Extended Data Fig. 6: Sulfhydryl-containing lipid chains are linked by disulfide bonds.
From: Cytosolic CTH senses bacterial lipoproteins and drives noncanonical inflammasome activation
a, Immunoblots of caspase-11 cleavage after incubation with lipid A (50 ng/μl), SDG (10 ng/μl) or DDG (10 ng/μl). b, Immunoblots of BMDMs from Cth+/+ and Cth−/− mice primed with 1 μg/ml Pam3CSK4 overnight before transfected with DOTAP alone or together with 10 μg/ml SDG or DDG for 16 h. c, Surface plasmon resonance analysis of caspase-11 binding to lipid A, SDG or DDG, GST as control. d, Immunoblots of BMDMs from wild-type, Casp11−/− and Casp1−/− mice primed with 1 μg/ml Pam3CSK4 overnight before infected with live S. aureus at an MOI of 10 for 6 h. Cells cultured in fresh medium containing gentamycin (100 μg/ml) with or without 0.1 mM H2O2 for 16 h. e, Quantification of pyroptosis in BMDMs from wild-type, Casp11−/− and Casp1−/− mice treated as in d.
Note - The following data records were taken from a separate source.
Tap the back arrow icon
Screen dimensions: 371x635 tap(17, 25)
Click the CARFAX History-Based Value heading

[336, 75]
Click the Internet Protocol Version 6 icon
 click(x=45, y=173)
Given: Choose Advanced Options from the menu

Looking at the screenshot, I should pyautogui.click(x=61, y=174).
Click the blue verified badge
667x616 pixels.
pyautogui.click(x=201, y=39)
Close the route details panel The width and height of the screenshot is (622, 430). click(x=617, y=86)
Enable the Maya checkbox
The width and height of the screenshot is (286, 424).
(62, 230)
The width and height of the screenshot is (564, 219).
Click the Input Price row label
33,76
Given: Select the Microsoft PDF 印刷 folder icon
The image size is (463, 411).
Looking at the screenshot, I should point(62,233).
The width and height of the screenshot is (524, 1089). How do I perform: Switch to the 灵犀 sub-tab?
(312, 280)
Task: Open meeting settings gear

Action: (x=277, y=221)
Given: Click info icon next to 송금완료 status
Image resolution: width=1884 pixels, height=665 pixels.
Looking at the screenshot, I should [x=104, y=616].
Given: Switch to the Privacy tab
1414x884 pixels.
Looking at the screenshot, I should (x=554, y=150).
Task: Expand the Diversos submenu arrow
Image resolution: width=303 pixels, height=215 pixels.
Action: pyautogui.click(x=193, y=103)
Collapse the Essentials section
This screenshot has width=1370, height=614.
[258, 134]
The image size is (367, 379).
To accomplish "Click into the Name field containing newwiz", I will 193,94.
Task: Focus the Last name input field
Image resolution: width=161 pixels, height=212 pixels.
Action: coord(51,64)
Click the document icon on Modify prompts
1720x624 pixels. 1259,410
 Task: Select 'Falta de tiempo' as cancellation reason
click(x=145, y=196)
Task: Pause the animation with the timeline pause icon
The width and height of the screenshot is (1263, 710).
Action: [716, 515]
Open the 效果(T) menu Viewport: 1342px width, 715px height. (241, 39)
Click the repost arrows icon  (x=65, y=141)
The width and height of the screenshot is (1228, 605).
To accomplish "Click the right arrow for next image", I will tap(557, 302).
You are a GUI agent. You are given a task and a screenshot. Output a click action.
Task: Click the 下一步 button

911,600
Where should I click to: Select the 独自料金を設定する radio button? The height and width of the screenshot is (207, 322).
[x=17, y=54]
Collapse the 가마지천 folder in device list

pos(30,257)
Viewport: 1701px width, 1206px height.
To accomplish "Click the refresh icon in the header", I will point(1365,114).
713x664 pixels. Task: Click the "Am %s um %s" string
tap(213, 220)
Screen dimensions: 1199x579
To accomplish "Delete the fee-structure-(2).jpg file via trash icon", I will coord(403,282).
ELISA assays of IL-1β in supernatants, LDH release assays of cell death in supernatants and ATP assays of cell viability in cell pellets. f, Quantification of pyroptosis in BMDMs from wild-type, Casp11−/− and Casp1−/− mice primed with 1 μg/ml Pam3CSK4 overnight before infected with live S. aureus at an MOI of 10 for 6 h. Cells cultured in fresh medium containing gentamycin (100 μg/ml) with or without PAG (0.6 mM) for 16 h. LDH release assays of cell death in supernatants and ATP assays of cell viability in cell pellets. In e and f, data are pooled from three independent experiments (n = 3) and shown as means ± SD. Unpaired two-tailed Student’s t-test was used. Exact P values are indicated in the figures. Data are representative of three independent experiments with similar results in a-f.